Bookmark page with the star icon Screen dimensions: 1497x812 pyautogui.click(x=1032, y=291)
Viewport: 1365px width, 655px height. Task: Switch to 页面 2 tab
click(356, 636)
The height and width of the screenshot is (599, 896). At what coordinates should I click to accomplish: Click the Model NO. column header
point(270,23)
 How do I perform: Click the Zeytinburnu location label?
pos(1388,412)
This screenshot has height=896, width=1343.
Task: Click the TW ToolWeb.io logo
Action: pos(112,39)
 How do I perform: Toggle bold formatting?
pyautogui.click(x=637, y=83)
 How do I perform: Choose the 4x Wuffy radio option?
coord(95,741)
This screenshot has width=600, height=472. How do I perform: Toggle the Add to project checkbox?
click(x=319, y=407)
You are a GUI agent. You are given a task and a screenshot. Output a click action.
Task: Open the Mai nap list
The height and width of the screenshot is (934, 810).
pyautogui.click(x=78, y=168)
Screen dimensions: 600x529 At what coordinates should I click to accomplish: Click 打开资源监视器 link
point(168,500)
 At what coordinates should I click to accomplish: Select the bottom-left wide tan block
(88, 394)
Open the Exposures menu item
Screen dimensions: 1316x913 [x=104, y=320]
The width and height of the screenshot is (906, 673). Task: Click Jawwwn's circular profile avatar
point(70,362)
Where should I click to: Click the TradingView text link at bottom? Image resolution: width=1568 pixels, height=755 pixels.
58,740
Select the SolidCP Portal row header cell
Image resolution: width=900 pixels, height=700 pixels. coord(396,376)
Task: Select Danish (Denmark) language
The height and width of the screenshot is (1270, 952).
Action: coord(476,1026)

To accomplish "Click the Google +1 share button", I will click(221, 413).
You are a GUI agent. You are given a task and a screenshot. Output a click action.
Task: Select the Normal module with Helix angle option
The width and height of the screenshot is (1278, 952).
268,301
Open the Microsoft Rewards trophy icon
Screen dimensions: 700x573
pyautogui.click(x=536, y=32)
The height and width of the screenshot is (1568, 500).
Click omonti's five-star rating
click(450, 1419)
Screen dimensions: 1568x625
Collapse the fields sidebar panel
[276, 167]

**Instructions for the task:** Copy out all of the material above line for line, keeping every word, number, and symbol unchanged.

**Result for this task:**
Bookmark page with the star icon Screen dimensions: 1497x812 pyautogui.click(x=1032, y=291)
Viewport: 1365px width, 655px height. Task: Switch to 页面 2 tab
click(356, 636)
The height and width of the screenshot is (599, 896). At what coordinates should I click to accomplish: Click the Model NO. column header
point(270,23)
 How do I perform: Click the Zeytinburnu location label?
pos(1388,412)
This screenshot has height=896, width=1343.
Task: Click the TW ToolWeb.io logo
Action: pos(112,39)
 How do I perform: Toggle bold formatting?
pyautogui.click(x=637, y=83)
 How do I perform: Choose the 4x Wuffy radio option?
coord(95,741)
This screenshot has width=600, height=472. How do I perform: Toggle the Add to project checkbox?
click(x=319, y=407)
You are a GUI agent. You are given a task and a screenshot. Output a click action.
Task: Open the Mai nap list
The height and width of the screenshot is (934, 810).
pyautogui.click(x=78, y=168)
Screen dimensions: 600x529 At what coordinates should I click to accomplish: Click 打开资源监视器 link
point(168,500)
 At what coordinates should I click to accomplish: Select the bottom-left wide tan block
(88, 394)
Open the Exposures menu item
Screen dimensions: 1316x913 [x=104, y=320]
The width and height of the screenshot is (906, 673). Task: Click Jawwwn's circular profile avatar
point(70,362)
Where should I click to: Click the TradingView text link at bottom? Image resolution: width=1568 pixels, height=755 pixels.
58,740
Select the SolidCP Portal row header cell
Image resolution: width=900 pixels, height=700 pixels. coord(396,376)
Task: Select Danish (Denmark) language
The height and width of the screenshot is (1270, 952).
Action: coord(476,1026)

To accomplish "Click the Google +1 share button", I will click(221, 413).
You are a GUI agent. You are given a task and a screenshot. Output a click action.
Task: Select the Normal module with Helix angle option
The width and height of the screenshot is (1278, 952).
268,301
Open the Microsoft Rewards trophy icon
Screen dimensions: 700x573
pyautogui.click(x=536, y=32)
The height and width of the screenshot is (1568, 500).
Click omonti's five-star rating
click(450, 1419)
Screen dimensions: 1568x625
Collapse the fields sidebar panel
[276, 167]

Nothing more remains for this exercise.